At that time, his son, Muhammad, presented him with a life altering dilemma. He bashfully showed his father a proud new possession: a guitar! Yusuf was forced to reflect again on the issue of music and instruments. After years of inquiry and soul searching, Yusuf’s doubts about the use of music within Islamic history and culture had lessened. He reached the conclusion that the evidence for banning instruments failed to meet Islamic Law’s requirements for unquestioning acceptance. He wrote an article that explained his understanding of how the evidence allowed for different views on this issue. The Qur’an does not ever actually mention the word “music” or “instruments.”

It was clear to him that the objective of branding music as makruh (disliked) or haram (forbidden) was based on juristic interpretation, probably in the desire to avoid frivolous and immoral songs, which were very much a reflection of what has universally come to be known as “sex, drugs and rock ’n’ roll.” And although Yusuf had been famously associated with various aspects of that capacious culture during his flamboyant career, yet most of his music and lyrics explored the paths to peace and universal understanding – a far cry from that “wild world”.

As a result, Yusuf lent full support to his son’s ambition to make an album of his own songs, and arranged for him to record in South Africa. Gradually, Yusuf became relaxed about the block he had placed on his creative ideas and began to expand his writing with the trusty help of his son’s Spanish guitar. “When I picked up the guitar again it was like a floodgate, Yusuf said. “Ideas and melodies floated in without effort. The novelty of the whole process, searching for forgotten chords, inspired me; it was like the simple joy of being back as an amateur, with nothing much to lose.”

Yusuf performed at a number of major charity concert events including Nelson Mandela’s 46664 AIDS benefit concert in 2003 in Cape Town, South Africa, and the United Nations’ “Voices for Darfur” concert at the Royal Albert Hall in 2004. Also in 2003, he was awarded the “World Social Award” for his humanitarian relief work around the world. Previous recipients of the award included the late Pope John Paul II and Steven Spielberg.
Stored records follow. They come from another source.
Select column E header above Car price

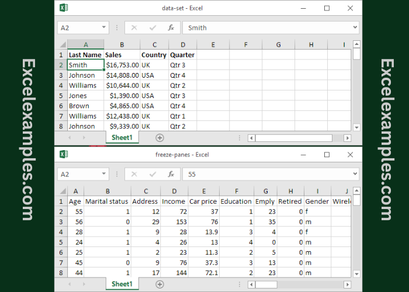click(204, 191)
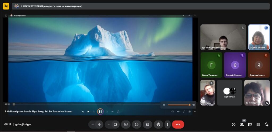Toggle the microphone button in Meet toolbar
272x132 pixels.
(x=99, y=124)
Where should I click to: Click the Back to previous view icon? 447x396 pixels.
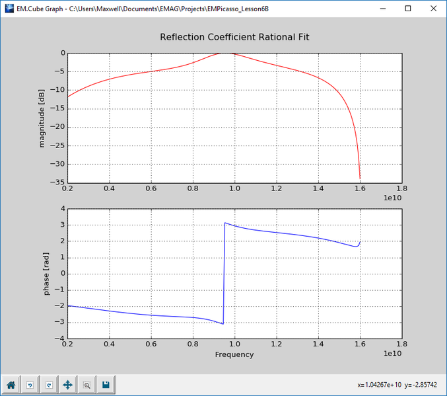tap(30, 385)

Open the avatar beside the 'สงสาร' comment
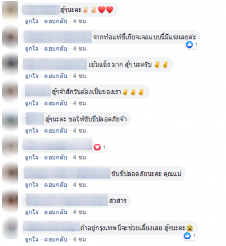pos(10,200)
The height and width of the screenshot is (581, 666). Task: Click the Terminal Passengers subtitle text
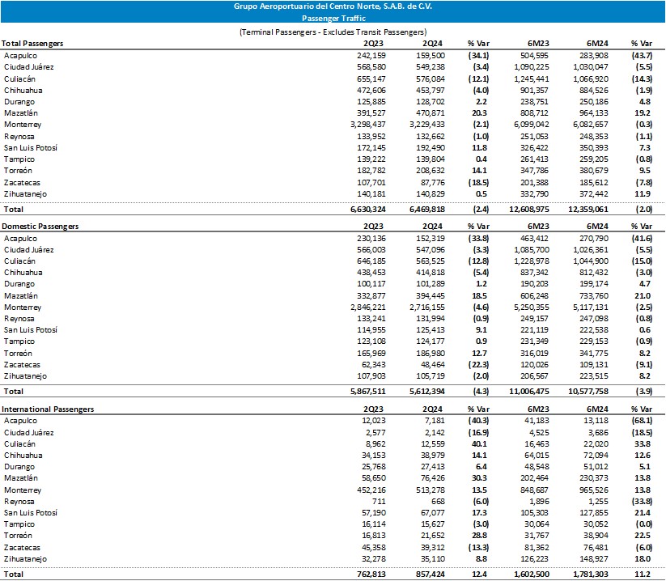333,31
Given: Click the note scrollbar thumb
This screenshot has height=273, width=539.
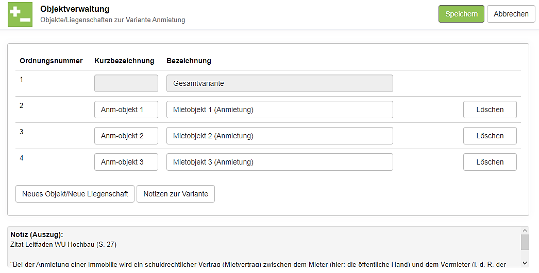Looking at the screenshot, I should 525,242.
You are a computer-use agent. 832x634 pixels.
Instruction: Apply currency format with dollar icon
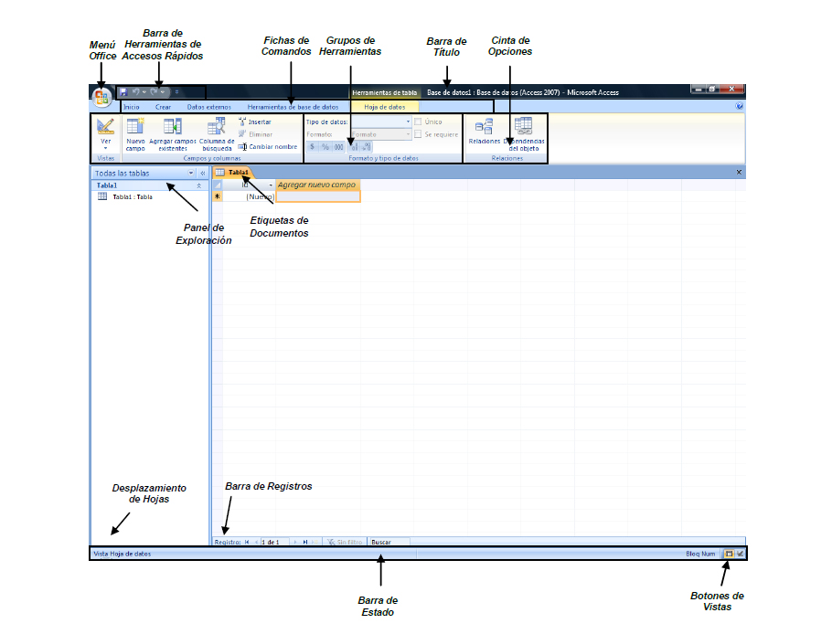(x=312, y=147)
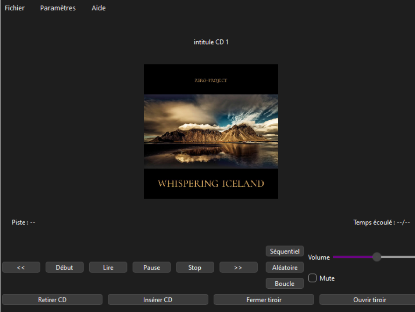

But on a day in September 2004 his world seemed to turn upside down. While on a flight to Nashville, Yusuf was refused entry into the United States. No official reason was given for the action. “The drama I found myself in was like some horrible Hollywood B-movie. And I was the star. But nobody ever told me the plot, let alone the lines.” The deportation led British Foreign Secretary Jack Straw to complain personally to Secretary of State Colin Powel at the United Nations. Two years later, Yusuf was admitted without incident for several radio performances and interviews and has visited the country several times since then.

In November 2004 he was honoured with the “Man for Peace” award by a committee of Nobel peace laureates. The following year, in January 2005, he flew with his wife to take part in a fundraising concert in Jakarta to aid the victims of the tsunami. The song he composed for that occasion, “Indian Ocean”, was the first official song Yusuf wrote and recorded with instruments after a break of twenty six years! In May of the same year, at the Adopt-A-Minefield gala, his contribution included a duet with Paul McCartney.
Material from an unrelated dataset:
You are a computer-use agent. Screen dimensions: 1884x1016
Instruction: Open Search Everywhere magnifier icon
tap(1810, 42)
Also in 2005, he was asked by the U.K. Home Office to convene a working group on education to advise the government on tackling extremism and disaffection among Muslim youth. He advised the government to review their foreign policy when dealing with Muslim countries and to adopt a more inclusive position regarding Islam’s historical contribution to Western civilization through the scientific, educational and cultural influence of the early period of Islam in Spain and the Ottoman Empire. His role as an ambassador of the Muslim community in Britain earned him an honorary doctorate from the University of Gloucestershire for services to education and humanitarian relief.

After what felt like a lifetime away, Yusuf got together with Rick Nowels and returned to the studio to produce his first album in almost thirty years. The critically acclaimed, An Other Cup, released in late 2006, coincidentally arrived on the 40th anniversary of his first Cat Stevens’ record, I Love My Dog, in November 1966. The millions who bought the records he made as Cat Stevens back in the ’60s and ’70s had hoped that one day the world would again hear his mellow voice and intimate, thought-provoking songs. The long wait was over and their wishes had come true.

With the aim of inspiring bridge-building and understanding across cultures and faiths, the album touched the hearts of many old as well as new fans and attained Gold and Platinum status across Europe. As Yusuf puts it, “Much has changed, but today I am in a unique position as a looking glass through which Muslims can see the West and the West can see Islam. It is important for me to be able to help bridge the cultural gaps others are sometimes frightened to cross.”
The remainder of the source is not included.